Source data

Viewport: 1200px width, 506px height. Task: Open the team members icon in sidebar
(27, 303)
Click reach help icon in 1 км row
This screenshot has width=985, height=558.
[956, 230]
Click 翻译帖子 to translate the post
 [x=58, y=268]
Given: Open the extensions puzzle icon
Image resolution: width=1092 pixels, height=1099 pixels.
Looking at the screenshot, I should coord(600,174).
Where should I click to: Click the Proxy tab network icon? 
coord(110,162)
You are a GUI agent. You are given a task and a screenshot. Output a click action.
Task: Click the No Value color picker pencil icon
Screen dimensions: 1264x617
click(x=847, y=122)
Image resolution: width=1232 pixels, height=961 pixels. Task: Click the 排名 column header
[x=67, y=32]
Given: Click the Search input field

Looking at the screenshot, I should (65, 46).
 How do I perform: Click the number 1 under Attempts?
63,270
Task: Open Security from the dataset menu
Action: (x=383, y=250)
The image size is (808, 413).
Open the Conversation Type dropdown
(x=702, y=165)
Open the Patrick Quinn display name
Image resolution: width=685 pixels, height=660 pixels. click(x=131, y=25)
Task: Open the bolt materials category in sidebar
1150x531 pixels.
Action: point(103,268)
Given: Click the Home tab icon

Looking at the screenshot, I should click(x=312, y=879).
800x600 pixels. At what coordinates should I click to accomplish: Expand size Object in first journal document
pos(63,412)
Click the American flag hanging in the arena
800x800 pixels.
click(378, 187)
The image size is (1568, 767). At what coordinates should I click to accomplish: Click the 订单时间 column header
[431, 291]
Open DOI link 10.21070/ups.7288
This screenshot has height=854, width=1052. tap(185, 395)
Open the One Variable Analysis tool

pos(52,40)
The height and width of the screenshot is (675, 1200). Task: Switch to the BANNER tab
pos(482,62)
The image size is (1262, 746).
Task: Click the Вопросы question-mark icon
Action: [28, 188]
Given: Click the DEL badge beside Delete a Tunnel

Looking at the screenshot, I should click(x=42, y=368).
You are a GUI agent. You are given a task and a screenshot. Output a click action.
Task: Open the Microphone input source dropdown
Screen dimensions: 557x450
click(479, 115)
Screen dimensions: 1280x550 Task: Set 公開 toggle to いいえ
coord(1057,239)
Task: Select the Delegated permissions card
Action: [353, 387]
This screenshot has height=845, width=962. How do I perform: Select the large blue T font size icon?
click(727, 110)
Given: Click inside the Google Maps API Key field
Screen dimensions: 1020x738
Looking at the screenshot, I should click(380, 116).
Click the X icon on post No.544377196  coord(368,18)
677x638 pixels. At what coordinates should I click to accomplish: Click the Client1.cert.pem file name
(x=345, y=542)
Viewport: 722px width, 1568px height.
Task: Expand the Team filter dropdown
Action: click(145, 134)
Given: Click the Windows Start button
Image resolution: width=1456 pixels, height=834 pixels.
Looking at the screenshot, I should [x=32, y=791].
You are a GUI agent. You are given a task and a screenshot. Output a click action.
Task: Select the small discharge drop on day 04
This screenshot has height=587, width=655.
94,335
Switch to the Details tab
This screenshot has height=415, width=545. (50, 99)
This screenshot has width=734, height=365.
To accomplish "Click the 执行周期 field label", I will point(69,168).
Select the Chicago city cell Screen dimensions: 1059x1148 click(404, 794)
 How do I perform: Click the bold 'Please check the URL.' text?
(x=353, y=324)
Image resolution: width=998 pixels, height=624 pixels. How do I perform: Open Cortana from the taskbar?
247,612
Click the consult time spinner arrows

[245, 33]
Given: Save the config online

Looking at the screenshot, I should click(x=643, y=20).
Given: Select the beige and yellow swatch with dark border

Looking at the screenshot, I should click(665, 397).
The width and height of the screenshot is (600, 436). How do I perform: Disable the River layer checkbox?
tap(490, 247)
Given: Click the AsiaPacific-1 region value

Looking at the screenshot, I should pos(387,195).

Exercise details → Give back the entries above precisely as they appear.

Written reply →
Viewport: 1200px width, 506px height. Task: Open the team members icon in sidebar
(27, 303)
Click reach help icon in 1 км row
This screenshot has width=985, height=558.
[956, 230]
Click 翻译帖子 to translate the post
 [x=58, y=268]
Given: Open the extensions puzzle icon
Image resolution: width=1092 pixels, height=1099 pixels.
Looking at the screenshot, I should coord(600,174).
Where should I click to: Click the Proxy tab network icon? 
coord(110,162)
You are a GUI agent. You are given a task and a screenshot. Output a click action.
Task: Click the No Value color picker pencil icon
Screen dimensions: 1264x617
click(x=847, y=122)
Image resolution: width=1232 pixels, height=961 pixels. Task: Click the 排名 column header
[x=67, y=32]
Given: Click the Search input field

Looking at the screenshot, I should (65, 46).
 How do I perform: Click the number 1 under Attempts?
63,270
Task: Open Security from the dataset menu
Action: (x=383, y=250)
The image size is (808, 413).
Open the Conversation Type dropdown
(x=702, y=165)
Open the Patrick Quinn display name
Image resolution: width=685 pixels, height=660 pixels. click(x=131, y=25)
Task: Open the bolt materials category in sidebar
1150x531 pixels.
Action: point(103,268)
Given: Click the Home tab icon

Looking at the screenshot, I should click(x=312, y=879).
800x600 pixels. At what coordinates should I click to accomplish: Expand size Object in first journal document
pos(63,412)
Click the American flag hanging in the arena
800x800 pixels.
click(378, 187)
The image size is (1568, 767). At what coordinates should I click to accomplish: Click the 订单时间 column header
[431, 291]
Open DOI link 10.21070/ups.7288
This screenshot has height=854, width=1052. tap(185, 395)
Open the One Variable Analysis tool

pos(52,40)
The height and width of the screenshot is (675, 1200). Task: Switch to the BANNER tab
pos(482,62)
The image size is (1262, 746).
Task: Click the Вопросы question-mark icon
Action: [28, 188]
Given: Click the DEL badge beside Delete a Tunnel

Looking at the screenshot, I should click(x=42, y=368).
You are a GUI agent. You are given a task and a screenshot. Output a click action.
Task: Open the Microphone input source dropdown
Screen dimensions: 557x450
click(479, 115)
Screen dimensions: 1280x550 Task: Set 公開 toggle to いいえ
coord(1057,239)
Task: Select the Delegated permissions card
Action: [353, 387]
This screenshot has height=845, width=962. How do I perform: Select the large blue T font size icon?
click(727, 110)
Given: Click inside the Google Maps API Key field
Screen dimensions: 1020x738
Looking at the screenshot, I should click(380, 116).
Click the X icon on post No.544377196  coord(368,18)
677x638 pixels. At what coordinates should I click to accomplish: Click the Client1.cert.pem file name
(x=345, y=542)
Viewport: 722px width, 1568px height.
Task: Expand the Team filter dropdown
Action: click(145, 134)
Given: Click the Windows Start button
Image resolution: width=1456 pixels, height=834 pixels.
Looking at the screenshot, I should [x=32, y=791].
You are a GUI agent. You are given a task and a screenshot. Output a click action.
Task: Select the small discharge drop on day 04
This screenshot has height=587, width=655.
94,335
Switch to the Details tab
This screenshot has height=415, width=545. (50, 99)
This screenshot has width=734, height=365.
To accomplish "Click the 执行周期 field label", I will point(69,168).
Select the Chicago city cell Screen dimensions: 1059x1148 click(404, 794)
 How do I perform: Click the bold 'Please check the URL.' text?
(x=353, y=324)
Image resolution: width=998 pixels, height=624 pixels. How do I perform: Open Cortana from the taskbar?
247,612
Click the consult time spinner arrows

[245, 33]
Given: Save the config online

Looking at the screenshot, I should click(x=643, y=20).
Given: Select the beige and yellow swatch with dark border

Looking at the screenshot, I should click(665, 397).
The width and height of the screenshot is (600, 436). How do I perform: Disable the River layer checkbox?
tap(490, 247)
Given: Click the AsiaPacific-1 region value

Looking at the screenshot, I should pos(387,195).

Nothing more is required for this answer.